▶ [YOUR GOAL]: The answer must be every record below, repeated exactly.
** Opening SOURCE MATERIAL block **
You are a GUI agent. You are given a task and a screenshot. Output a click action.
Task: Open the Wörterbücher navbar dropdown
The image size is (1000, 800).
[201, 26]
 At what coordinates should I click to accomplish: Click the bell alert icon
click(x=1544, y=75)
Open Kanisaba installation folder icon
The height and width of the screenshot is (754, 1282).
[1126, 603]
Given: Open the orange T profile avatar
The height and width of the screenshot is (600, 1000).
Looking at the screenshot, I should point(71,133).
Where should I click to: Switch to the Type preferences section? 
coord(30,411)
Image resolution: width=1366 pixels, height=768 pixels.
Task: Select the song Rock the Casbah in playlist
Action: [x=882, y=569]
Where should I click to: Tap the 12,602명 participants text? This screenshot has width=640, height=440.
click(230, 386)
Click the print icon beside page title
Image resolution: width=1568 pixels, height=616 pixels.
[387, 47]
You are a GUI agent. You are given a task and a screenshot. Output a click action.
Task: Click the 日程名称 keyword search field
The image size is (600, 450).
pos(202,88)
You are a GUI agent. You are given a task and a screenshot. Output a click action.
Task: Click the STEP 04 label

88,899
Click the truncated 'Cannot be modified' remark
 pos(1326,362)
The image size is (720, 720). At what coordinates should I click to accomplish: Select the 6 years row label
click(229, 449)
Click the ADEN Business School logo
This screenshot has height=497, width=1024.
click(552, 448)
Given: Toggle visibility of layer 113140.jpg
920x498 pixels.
** Closing SOURCE MATERIAL block **
▶ [YOUR RESPONSE]:
You are a GUI agent. You are given a task and a screenshot. Output a click action.
Task: Open the Wörterbücher navbar dropdown
The image size is (1000, 800).
[201, 26]
 At what coordinates should I click to accomplish: Click the bell alert icon
click(x=1544, y=75)
Open Kanisaba installation folder icon
The height and width of the screenshot is (754, 1282).
[1126, 603]
Given: Open the orange T profile avatar
The height and width of the screenshot is (600, 1000).
Looking at the screenshot, I should point(71,133).
Where should I click to: Switch to the Type preferences section? 
coord(30,411)
Image resolution: width=1366 pixels, height=768 pixels.
Task: Select the song Rock the Casbah in playlist
Action: [x=882, y=569]
Where should I click to: Tap the 12,602명 participants text? This screenshot has width=640, height=440.
click(230, 386)
Click the print icon beside page title
Image resolution: width=1568 pixels, height=616 pixels.
[387, 47]
You are a GUI agent. You are given a task and a screenshot. Output a click action.
Task: Click the 日程名称 keyword search field
The image size is (600, 450).
pos(202,88)
You are a GUI agent. You are given a task and a screenshot. Output a click action.
Task: Click the STEP 04 label

88,899
Click the truncated 'Cannot be modified' remark
 pos(1326,362)
The image size is (720, 720). At what coordinates should I click to accomplish: Select the 6 years row label
click(229, 449)
Click the ADEN Business School logo
This screenshot has height=497, width=1024.
click(552, 448)
Given: Toggle visibility of layer 113140.jpg
920x498 pixels.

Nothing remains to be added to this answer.